> **題目說明**
請根據下文這篇關於女職工退休年齡的文章作答:依滬社保業[1996]76號的規定,從事管理和技術崗位工作的女職工幾歲可辦理退休?

女職工退休年齡究竟是50歲還是55歲
我公司是一家外資企業。現在有一名女員工將于2016年4月30日年滿50周歲,并且其勞動合同將于2016年9月30日到期。該女員工的人事檔案記載其原為工人身份,但她現在我公司擔任銷售總監一職(屬管理崗位)。據了解,我國早已打破了“干部”和“工人”的身份界限,實行全員勞動合同制。但是有關企業職工退休年齡規定仍然是:男年滿60周歲、女工人年滿50周歲、女干部年滿55周歲。
我公司全員實行勞動合同制,并不存在國家組織人事管理意義上的干部或工人區分,若該女員工適用“女工人”身份,則其勞動合同將在2016年4月30日因達到退休年齡而終止;若該女員工適用“女干部”身份,則其勞動合同在2016年4月30日以后將繼續履行。其 “女工人”還是“女干部”的身份界定,將直接影響我公司與其法律關系的定性。請問,我公司該如何確定該女員工的退休年齡(退休身份)呢?
企業提出的上述疑問,具有相當的普遍性和代表性,確實是值得HR及企業法律工作者深入探尋的課題。我國關于企業職工退休年齡的規定,最有代表性的莫過于原勞動和社會保障部印發的《關于制止和糾正違反國家規定辦理企業職工提前退休有關問題的通知》(勞社部發[1999]8號)和《勞動和社會保障部辦公廳關于企業職工“法定退休年齡”涵義的復函》(勞社廳函[2001]125號)兩份文件。
上述相關規定的原文是,“國家法定的企業職工退休年齡是:男年滿60周歲,女工人年滿50周歲,女干部年滿55周歲”。
仔細閱讀上述規定不難發現:對男職工的退休年齡相對明確,即無論其為“干部”還是“工人”,均為年滿60周歲;而女職工的退休年齡卻要以“干部”或“工人”身份加以區分。這就成為橫亙在HR工作者面前的一道難題。
經查,2001年《國家經濟貿易委員會、人事部、勞動和社會保障部關于深化國有企業內部人事、勞動、分配制度改革的意見》(國經貿企改[2001]230號)第二條第(二)項規定:“取消企業行政級別。企業不再套用國家機關的行政級別,管理人員不再享有國家機關干部的行政級別待遇。打破傳統的‘干部’和‘工人’之間的界限,變身份管理為崗位管理。在管理崗位工作的即為管理人員。崗位發生變動后,其收入和其他待遇要按照新的崗位相應調整。”
另借鑒《上海市社會保險局關于審核本市企業職工辦理退休退職手續若干問題的規定》(滬社保業[1996]76號)第一條第(一)項規定: “凡男職工年滿60周歲、女職工年滿50周歲(從事管理和技術崗位工作的年滿55周歲),并已符合退休(職)條件的(下同),可按有關規定辦理退休、退職手續。”

> **記錄**
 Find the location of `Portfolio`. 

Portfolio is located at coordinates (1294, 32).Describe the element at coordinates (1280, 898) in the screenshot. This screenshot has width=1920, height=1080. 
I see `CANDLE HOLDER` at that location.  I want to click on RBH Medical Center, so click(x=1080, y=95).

> **答案**
年滿55周歲。